(Текст для анализа):
——————————

Однако этот классический контраст, как будто бы выкристаллизовавшийся в
языке, всегда представлялся мне слишком грубым и к тому же слишком удобным,
чтобы избавить меня от стремления более пристально рассмотреть сами эти
предметы.
Поэзия -- Абстрактная Мысль. Говорится легко... и мы с легкостью
уверяем себя, что сказали нечто доста­точно внятное и достаточно
определенное, чтобы дви­гаться дальше, не нуждаясь в оглядке на личный опыт;
чтобы строить теорию или завязывать спор, в которых эта противоположность,
столь заманчивая в своей про­стоте, будет служить посылкой, доводом и
содержанием. Можно даже воздвигнуть на этом фундаменте целую метафизику или
по меньшей мере "психологию" и выра­ботать для себя некую систему умственной
жизни -- познания, воображения, интеллектуального творчества, -- которая
должна будет с неизбежностью привести к тому же терминологическому
диссонансу, из какого возникла сама...
Мне, однако, свойственна странная и опасная мания всякий вопрос решать
начиная с начала (что значит со своего личностного начала) -- иными словами,
вновь проторять, проделывать заново весь путь до конца, как если бы до меня
его не прокладывали и не проходили сонмы других...
Путь, о котором я говорю, есть путь, указанный или же диктуемый нам
языком.
Во всяком вопросе, прежде его рассмотрения по существу, я начинаю с
языка; я привык действовать по примеру хирургов, которые, протерев сперва
руки, гото­вят затем операционные средства. Я называю это очи­щением
словесной ситуации.
Прошу простить мне это выражение, уподобляющее слова и
формы речи рукам и инструментам врача-хирурга.
Я утверждаю, что, сталкиваясь с какой-либо пробле­мой, мы не должны
доверять ее первым соприкоснове­ниям с нашим сознанием. Нельзя доверять
самым пер­вым словам, которые оглашают вопрос в нашем созна­нии. Всякий
новый вопрос сперва пребывает в нас в младенческом состоянии; он лепечет --
он находит лишь чужие речения, отягченные случайными значимостями и
ассоциациями; он вынужден их заимствовать. Тем са­мым, однако, он
нечувствительно преображает нашу действительную потребность. Мы
бессознательно отво­рачиваемся от нашей исходной проблемы, и мы убеждаем
себя, что остановились на собственном, чисто лич­ном мнении, забывая о том,
что нам предлагалось на выбор множество мнений, которые представляют собой
более или менее стихийные порождения прочих людей и случая. То же самое
происходит с программами поли­тических партий, среди которых нет (и не может
быть) ни одной, в точности отвечающей нашему чувству и на­шим интересам.

——————————

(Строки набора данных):
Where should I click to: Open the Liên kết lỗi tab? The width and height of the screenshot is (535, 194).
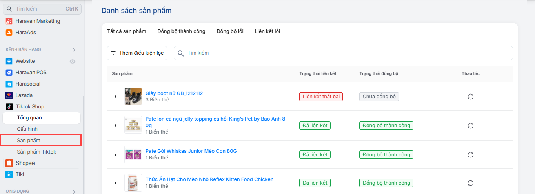(267, 31)
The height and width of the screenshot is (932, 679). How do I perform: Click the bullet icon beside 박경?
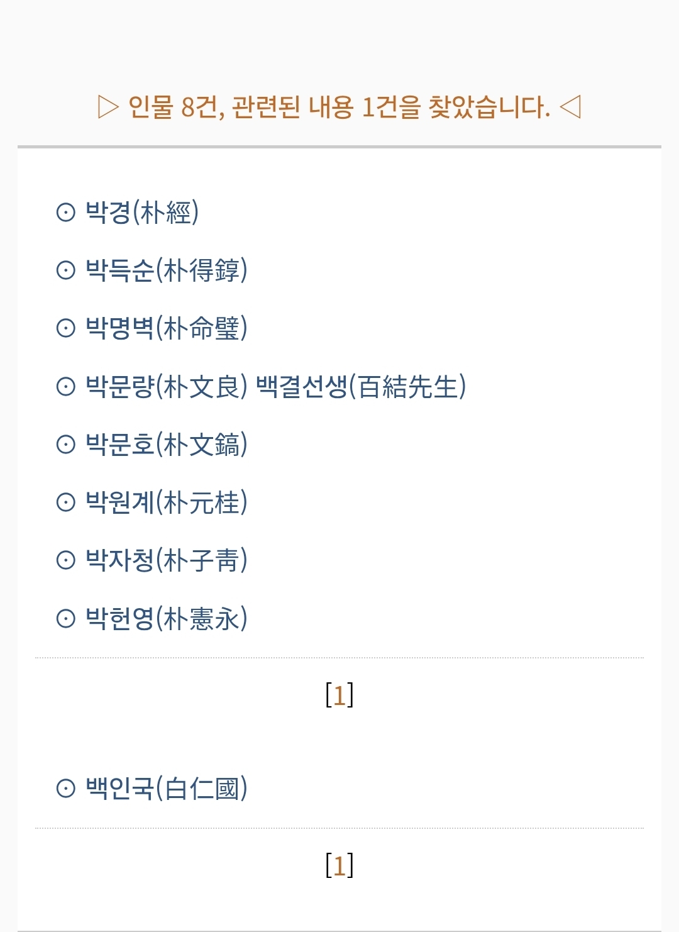(x=66, y=213)
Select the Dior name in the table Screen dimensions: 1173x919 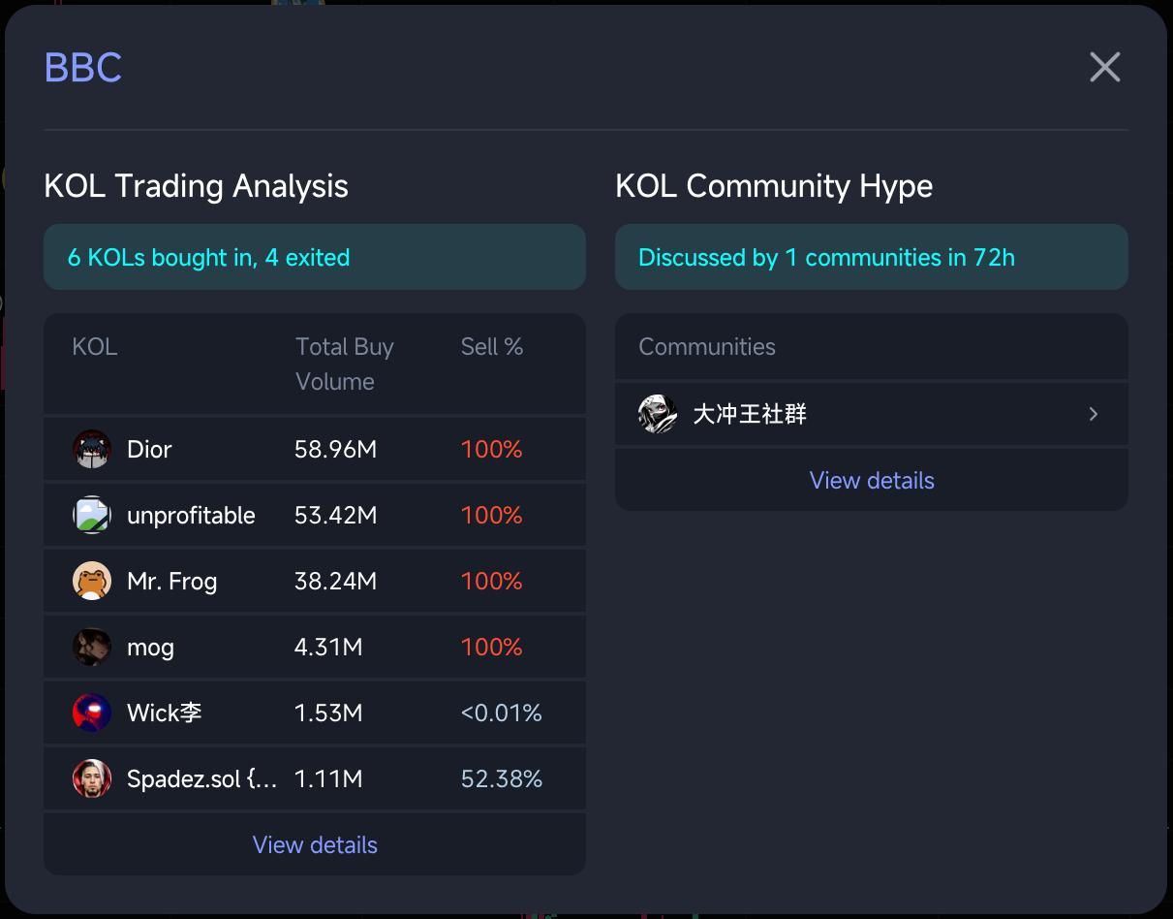(149, 450)
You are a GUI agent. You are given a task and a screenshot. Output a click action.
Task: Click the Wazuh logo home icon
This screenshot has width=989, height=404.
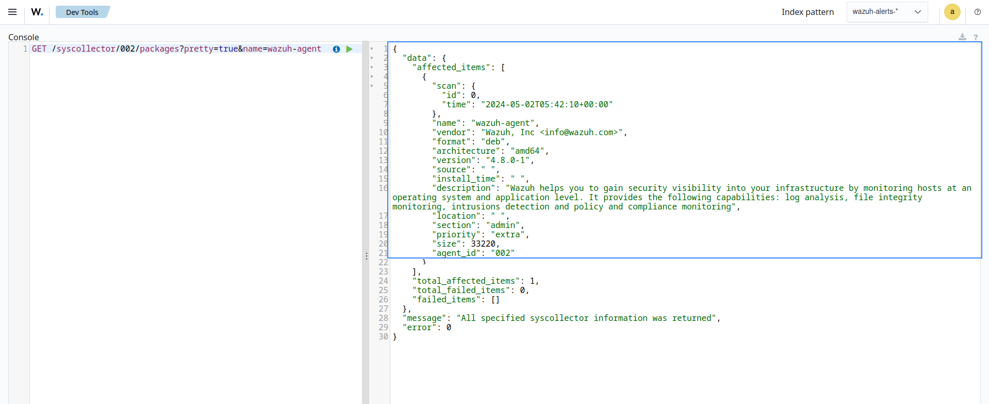tap(37, 12)
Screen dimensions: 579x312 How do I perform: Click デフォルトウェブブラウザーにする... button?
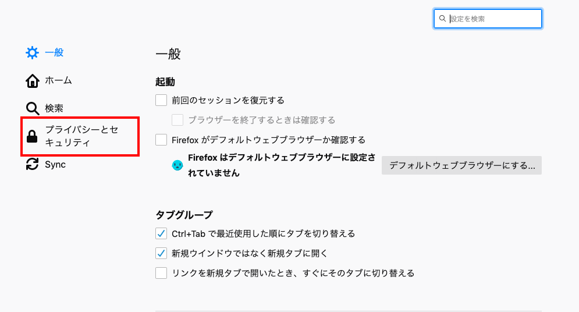(461, 165)
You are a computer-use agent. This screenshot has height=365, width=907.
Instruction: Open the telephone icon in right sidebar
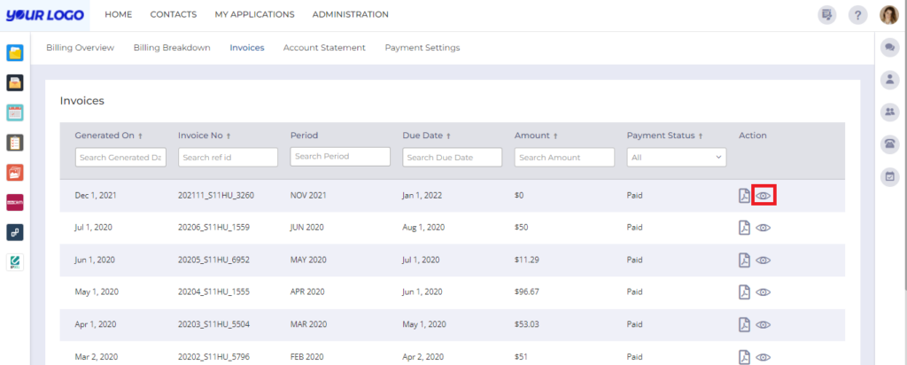[x=889, y=144]
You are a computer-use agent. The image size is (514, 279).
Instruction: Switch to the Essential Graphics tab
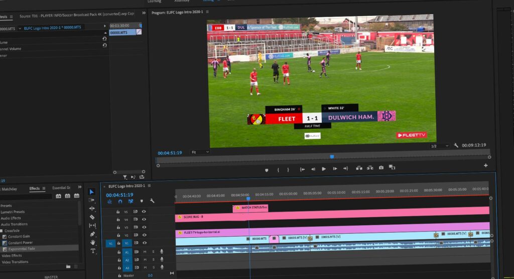click(62, 188)
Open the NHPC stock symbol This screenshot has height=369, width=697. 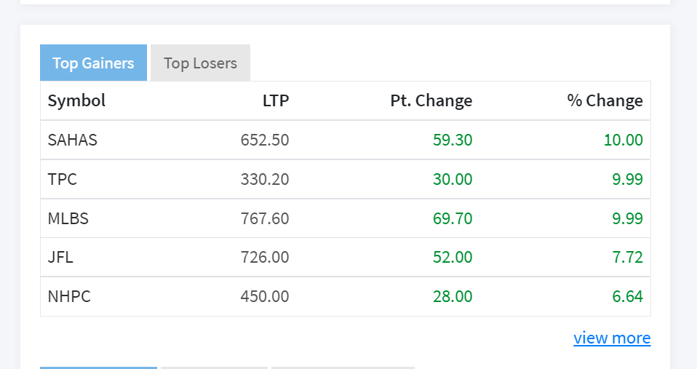69,296
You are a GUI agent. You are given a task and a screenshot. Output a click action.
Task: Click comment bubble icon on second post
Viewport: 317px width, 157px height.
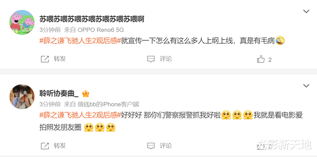(151, 146)
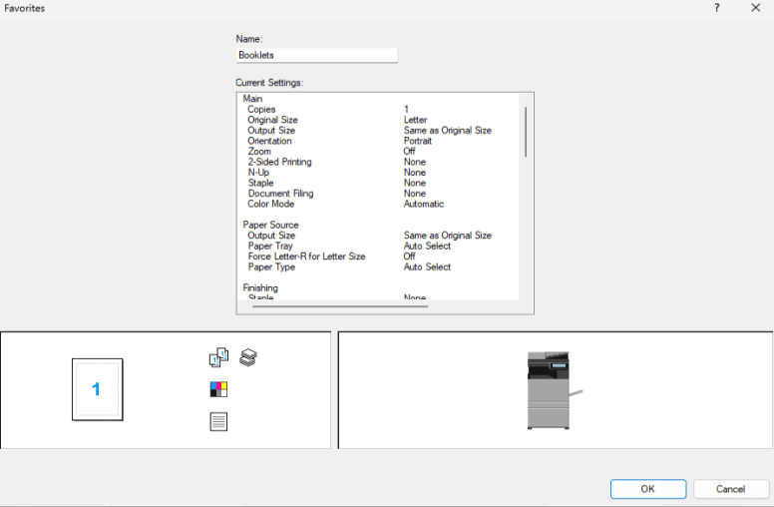Click the Name field containing Booklets
Image resolution: width=774 pixels, height=507 pixels.
tap(316, 56)
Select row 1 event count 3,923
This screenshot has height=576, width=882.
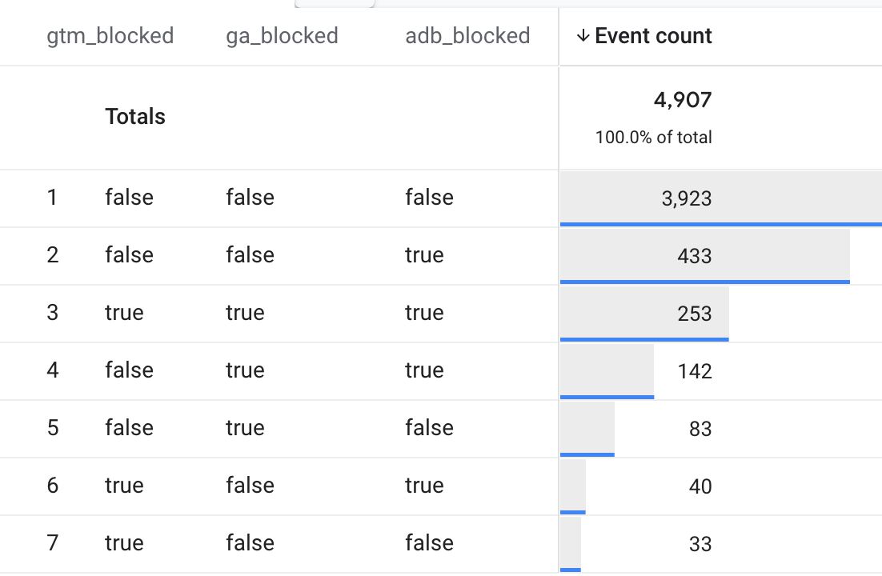tap(686, 198)
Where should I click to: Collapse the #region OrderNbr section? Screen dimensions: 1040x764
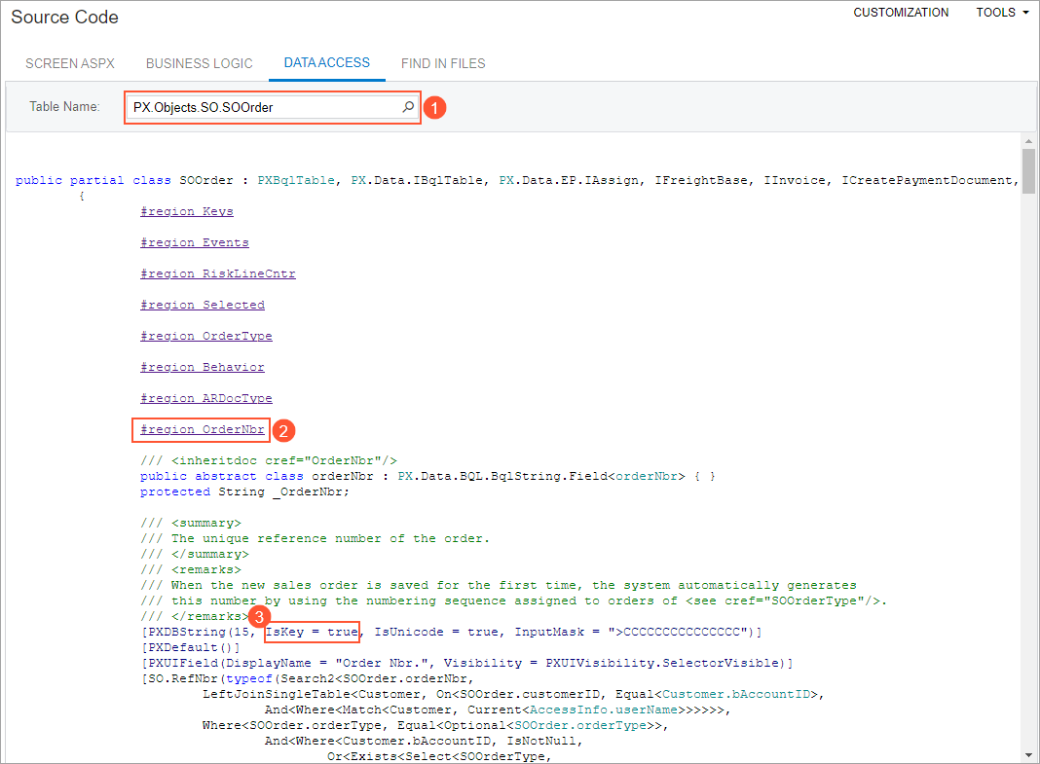(203, 429)
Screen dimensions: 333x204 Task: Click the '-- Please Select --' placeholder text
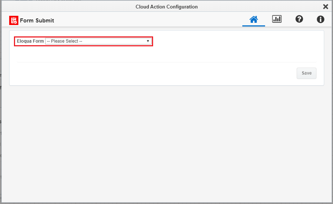pos(65,41)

——————————

(Цель задания): Замените «сонмы» на «толпы» во фрагменте текста о поэзии и абстрактной мысли, начиная со слов «Мне, однако, свойственна» и заканчивая словами «словесной ситуации.». Приведите этот фрагмент целиком.

(Результат):
Мне, однако, свойственна странная и опасная мания всякий вопрос решать
начиная с начала (что значит со своего личностного начала) -- иными словами,
вновь проторять, проделывать заново весь путь до конца, как если бы до меня
его не прокладывали и не проходили толпы других...
Путь, о котором я говорю, есть путь, указанный или же диктуемый нам
языком.
Во всяком вопросе, прежде его рассмотрения по существу, я начинаю с
языка; я привык действовать по примеру хирургов, которые, протерев сперва
руки, гото­вят затем операционные средства. Я называю это очи­щением
словесной ситуации.